What the task requires: Quote the part of the records that opens with the line containing "Given: Open the Тип відділення dropdown" and closes with the line containing "will [128, 49].", keeping both of those lines.

Supplied records:
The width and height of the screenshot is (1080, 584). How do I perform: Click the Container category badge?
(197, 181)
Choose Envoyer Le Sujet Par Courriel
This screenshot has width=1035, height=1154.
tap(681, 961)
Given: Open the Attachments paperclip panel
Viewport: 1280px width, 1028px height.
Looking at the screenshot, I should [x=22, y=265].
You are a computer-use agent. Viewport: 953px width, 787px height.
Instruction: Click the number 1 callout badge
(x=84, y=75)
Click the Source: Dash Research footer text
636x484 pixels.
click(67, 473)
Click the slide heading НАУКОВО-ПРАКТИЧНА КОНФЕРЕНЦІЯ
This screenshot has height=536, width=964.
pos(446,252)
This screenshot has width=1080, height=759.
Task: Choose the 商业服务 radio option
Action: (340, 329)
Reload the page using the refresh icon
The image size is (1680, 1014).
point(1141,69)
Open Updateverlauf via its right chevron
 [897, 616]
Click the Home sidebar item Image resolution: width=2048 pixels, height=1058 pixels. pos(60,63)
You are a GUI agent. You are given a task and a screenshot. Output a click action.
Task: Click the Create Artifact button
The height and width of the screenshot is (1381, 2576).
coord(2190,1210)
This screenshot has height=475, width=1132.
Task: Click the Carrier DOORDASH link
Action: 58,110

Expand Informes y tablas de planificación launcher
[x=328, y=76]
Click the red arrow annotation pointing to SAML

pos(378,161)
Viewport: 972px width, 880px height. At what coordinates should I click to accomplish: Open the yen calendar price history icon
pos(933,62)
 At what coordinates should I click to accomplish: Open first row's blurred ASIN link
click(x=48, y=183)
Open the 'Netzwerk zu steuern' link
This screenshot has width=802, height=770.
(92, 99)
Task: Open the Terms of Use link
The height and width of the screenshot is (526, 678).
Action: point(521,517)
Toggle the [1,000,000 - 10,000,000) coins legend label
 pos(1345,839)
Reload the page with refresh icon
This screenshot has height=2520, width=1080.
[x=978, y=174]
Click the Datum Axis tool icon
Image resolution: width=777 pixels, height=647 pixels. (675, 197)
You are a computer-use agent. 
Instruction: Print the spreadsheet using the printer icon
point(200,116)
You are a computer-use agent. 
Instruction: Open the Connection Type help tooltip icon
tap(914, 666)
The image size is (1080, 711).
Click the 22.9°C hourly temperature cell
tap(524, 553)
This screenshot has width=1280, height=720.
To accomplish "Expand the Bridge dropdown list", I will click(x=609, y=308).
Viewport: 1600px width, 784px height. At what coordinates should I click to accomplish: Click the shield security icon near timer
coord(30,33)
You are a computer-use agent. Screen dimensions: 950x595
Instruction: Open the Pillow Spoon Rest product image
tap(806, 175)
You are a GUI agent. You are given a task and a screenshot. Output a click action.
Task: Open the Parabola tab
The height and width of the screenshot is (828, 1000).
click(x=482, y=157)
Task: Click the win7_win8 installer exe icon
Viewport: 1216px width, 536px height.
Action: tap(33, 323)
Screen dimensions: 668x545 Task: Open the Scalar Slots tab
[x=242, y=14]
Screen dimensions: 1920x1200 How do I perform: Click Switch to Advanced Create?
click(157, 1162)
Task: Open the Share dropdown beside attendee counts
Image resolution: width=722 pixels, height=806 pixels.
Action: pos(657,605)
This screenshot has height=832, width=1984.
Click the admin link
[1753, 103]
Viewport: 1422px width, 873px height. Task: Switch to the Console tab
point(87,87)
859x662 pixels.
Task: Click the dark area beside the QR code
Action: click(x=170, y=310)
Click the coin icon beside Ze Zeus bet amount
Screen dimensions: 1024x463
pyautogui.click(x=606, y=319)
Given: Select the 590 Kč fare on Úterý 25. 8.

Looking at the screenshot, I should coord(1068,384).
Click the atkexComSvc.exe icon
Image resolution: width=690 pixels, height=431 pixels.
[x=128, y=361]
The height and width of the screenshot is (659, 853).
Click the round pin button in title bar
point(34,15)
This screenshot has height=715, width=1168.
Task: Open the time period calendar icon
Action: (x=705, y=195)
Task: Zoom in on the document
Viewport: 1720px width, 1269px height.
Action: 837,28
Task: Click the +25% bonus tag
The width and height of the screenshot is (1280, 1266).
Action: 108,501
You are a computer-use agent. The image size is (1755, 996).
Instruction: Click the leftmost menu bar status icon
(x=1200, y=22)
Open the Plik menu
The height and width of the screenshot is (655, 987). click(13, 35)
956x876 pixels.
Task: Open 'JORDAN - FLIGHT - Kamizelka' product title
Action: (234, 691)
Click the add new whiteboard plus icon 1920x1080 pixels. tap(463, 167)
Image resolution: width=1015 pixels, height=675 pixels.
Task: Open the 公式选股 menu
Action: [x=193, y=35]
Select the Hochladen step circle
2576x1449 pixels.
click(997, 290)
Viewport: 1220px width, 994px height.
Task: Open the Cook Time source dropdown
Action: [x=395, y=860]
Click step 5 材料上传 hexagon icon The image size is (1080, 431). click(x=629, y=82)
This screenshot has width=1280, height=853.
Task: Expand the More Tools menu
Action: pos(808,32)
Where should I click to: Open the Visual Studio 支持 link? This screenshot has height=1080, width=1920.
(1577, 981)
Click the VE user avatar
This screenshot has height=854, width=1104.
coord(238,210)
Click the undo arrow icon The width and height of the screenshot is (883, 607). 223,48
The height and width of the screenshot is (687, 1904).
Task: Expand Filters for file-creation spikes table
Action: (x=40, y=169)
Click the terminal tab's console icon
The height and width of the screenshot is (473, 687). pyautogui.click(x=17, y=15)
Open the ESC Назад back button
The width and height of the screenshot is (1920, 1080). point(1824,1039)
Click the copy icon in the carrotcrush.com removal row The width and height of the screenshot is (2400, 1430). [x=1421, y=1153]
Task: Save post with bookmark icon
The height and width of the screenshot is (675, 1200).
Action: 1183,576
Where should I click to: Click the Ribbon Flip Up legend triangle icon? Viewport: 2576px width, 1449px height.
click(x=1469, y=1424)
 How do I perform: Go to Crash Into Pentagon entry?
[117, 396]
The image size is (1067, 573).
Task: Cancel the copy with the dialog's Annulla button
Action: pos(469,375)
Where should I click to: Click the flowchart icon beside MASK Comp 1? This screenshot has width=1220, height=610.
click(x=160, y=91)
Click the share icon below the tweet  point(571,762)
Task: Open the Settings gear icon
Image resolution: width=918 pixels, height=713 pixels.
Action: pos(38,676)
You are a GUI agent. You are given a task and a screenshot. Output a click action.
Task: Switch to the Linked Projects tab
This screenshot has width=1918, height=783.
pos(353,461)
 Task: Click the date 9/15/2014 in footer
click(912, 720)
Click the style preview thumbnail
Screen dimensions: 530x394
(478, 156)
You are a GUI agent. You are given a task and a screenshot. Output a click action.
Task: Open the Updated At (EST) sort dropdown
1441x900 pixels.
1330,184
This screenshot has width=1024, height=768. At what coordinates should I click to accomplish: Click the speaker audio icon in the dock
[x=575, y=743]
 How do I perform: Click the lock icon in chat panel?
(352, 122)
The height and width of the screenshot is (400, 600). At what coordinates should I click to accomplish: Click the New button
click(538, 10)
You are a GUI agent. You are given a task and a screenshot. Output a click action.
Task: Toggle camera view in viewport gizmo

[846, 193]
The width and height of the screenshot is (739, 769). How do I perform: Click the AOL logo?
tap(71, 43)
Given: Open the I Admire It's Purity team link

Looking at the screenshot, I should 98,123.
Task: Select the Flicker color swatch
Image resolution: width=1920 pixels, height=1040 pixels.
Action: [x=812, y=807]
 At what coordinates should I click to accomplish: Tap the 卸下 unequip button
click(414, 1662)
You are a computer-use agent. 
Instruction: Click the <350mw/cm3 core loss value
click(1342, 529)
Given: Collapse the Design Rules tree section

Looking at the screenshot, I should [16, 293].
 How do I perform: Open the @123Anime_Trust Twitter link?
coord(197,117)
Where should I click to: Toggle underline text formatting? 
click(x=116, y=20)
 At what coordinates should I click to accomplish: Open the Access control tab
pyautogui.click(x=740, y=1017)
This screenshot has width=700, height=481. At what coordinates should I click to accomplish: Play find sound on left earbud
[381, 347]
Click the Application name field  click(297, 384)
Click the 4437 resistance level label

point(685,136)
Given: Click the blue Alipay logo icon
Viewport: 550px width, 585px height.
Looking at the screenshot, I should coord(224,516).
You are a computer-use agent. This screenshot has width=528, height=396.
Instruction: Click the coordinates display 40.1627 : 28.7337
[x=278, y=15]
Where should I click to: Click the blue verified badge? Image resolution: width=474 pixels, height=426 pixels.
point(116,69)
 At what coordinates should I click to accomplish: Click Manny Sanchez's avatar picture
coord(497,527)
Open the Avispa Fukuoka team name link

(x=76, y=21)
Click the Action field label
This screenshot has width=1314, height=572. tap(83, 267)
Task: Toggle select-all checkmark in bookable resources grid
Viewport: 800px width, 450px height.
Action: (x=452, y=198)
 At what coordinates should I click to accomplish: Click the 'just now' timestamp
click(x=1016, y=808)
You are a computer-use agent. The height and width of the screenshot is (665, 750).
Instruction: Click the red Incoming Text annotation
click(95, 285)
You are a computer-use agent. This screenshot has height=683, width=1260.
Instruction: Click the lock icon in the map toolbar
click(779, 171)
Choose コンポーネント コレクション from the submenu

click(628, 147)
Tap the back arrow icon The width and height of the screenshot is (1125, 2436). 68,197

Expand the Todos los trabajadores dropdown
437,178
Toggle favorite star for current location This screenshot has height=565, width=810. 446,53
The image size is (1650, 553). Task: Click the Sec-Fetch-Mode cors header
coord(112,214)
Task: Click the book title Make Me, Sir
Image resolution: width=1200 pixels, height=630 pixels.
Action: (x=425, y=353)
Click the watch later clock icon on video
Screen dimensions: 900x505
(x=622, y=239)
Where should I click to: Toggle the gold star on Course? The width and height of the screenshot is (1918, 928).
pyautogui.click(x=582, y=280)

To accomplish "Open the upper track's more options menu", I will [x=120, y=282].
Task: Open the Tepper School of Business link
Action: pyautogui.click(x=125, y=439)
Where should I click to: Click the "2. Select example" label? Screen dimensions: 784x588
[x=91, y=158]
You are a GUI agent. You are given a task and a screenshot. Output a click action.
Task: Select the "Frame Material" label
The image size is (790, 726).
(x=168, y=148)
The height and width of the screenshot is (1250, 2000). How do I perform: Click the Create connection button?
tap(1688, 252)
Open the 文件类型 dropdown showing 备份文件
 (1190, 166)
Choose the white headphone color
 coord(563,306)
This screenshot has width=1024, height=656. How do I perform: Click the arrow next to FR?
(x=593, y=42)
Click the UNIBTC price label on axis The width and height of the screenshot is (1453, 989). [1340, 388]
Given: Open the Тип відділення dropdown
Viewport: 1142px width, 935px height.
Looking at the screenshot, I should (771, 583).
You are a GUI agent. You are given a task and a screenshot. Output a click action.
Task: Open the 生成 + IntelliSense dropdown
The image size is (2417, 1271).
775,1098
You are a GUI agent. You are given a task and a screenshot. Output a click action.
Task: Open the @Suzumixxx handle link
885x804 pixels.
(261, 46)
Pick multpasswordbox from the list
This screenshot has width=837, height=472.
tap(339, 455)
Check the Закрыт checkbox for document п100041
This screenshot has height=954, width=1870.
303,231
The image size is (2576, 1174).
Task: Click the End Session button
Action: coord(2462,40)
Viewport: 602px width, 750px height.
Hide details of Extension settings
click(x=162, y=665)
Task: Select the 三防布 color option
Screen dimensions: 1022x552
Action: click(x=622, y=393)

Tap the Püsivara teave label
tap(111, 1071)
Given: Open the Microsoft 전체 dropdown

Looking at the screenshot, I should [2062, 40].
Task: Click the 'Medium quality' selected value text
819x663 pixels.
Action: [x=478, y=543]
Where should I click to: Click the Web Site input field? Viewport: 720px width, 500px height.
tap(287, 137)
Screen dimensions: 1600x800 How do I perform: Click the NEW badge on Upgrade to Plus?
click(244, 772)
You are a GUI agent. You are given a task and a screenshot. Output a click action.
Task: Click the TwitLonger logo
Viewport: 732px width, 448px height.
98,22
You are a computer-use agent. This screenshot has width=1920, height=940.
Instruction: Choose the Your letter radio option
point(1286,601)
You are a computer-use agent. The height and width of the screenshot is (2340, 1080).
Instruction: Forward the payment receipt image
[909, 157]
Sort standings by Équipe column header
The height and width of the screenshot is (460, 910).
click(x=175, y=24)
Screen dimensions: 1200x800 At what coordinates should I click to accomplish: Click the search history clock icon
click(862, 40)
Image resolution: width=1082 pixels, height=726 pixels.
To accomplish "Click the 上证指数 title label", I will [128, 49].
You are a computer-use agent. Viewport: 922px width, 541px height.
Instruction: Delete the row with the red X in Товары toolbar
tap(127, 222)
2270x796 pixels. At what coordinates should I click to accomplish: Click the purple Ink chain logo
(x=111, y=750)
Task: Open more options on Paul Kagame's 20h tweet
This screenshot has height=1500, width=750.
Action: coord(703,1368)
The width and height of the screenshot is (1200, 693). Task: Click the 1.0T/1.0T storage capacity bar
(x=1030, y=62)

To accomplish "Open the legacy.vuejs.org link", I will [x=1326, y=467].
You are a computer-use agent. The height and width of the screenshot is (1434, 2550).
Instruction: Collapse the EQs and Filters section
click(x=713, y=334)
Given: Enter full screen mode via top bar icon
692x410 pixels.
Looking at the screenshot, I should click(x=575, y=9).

Task answer:
Given: Open the Тип відділення dropdown
Viewport: 1142px width, 935px height.
Looking at the screenshot, I should (771, 583).
You are a GUI agent. You are given a task and a screenshot. Output a click action.
Task: Open the 生成 + IntelliSense dropdown
The image size is (2417, 1271).
775,1098
You are a GUI agent. You are given a task and a screenshot. Output a click action.
Task: Open the @Suzumixxx handle link
885x804 pixels.
(261, 46)
Pick multpasswordbox from the list
This screenshot has width=837, height=472.
tap(339, 455)
Check the Закрыт checkbox for document п100041
This screenshot has height=954, width=1870.
303,231
The image size is (2576, 1174).
Task: Click the End Session button
Action: coord(2462,40)
Viewport: 602px width, 750px height.
Hide details of Extension settings
click(x=162, y=665)
Task: Select the 三防布 color option
Screen dimensions: 1022x552
Action: click(x=622, y=393)

Tap the Püsivara teave label
tap(111, 1071)
Given: Open the Microsoft 전체 dropdown

Looking at the screenshot, I should [2062, 40].
Task: Click the 'Medium quality' selected value text
819x663 pixels.
Action: [x=478, y=543]
Where should I click to: Click the Web Site input field? Viewport: 720px width, 500px height.
tap(287, 137)
Screen dimensions: 1600x800 How do I perform: Click the NEW badge on Upgrade to Plus?
click(244, 772)
You are a GUI agent. You are given a task and a screenshot. Output a click action.
Task: Click the TwitLonger logo
Viewport: 732px width, 448px height.
98,22
You are a computer-use agent. This screenshot has width=1920, height=940.
Instruction: Choose the Your letter radio option
point(1286,601)
You are a computer-use agent. The height and width of the screenshot is (2340, 1080).
Instruction: Forward the payment receipt image
[909, 157]
Sort standings by Équipe column header
The height and width of the screenshot is (460, 910).
click(x=175, y=24)
Screen dimensions: 1200x800 At what coordinates should I click to accomplish: Click the search history clock icon
click(862, 40)
Image resolution: width=1082 pixels, height=726 pixels.
To accomplish "Click the 上证指数 title label", I will [128, 49].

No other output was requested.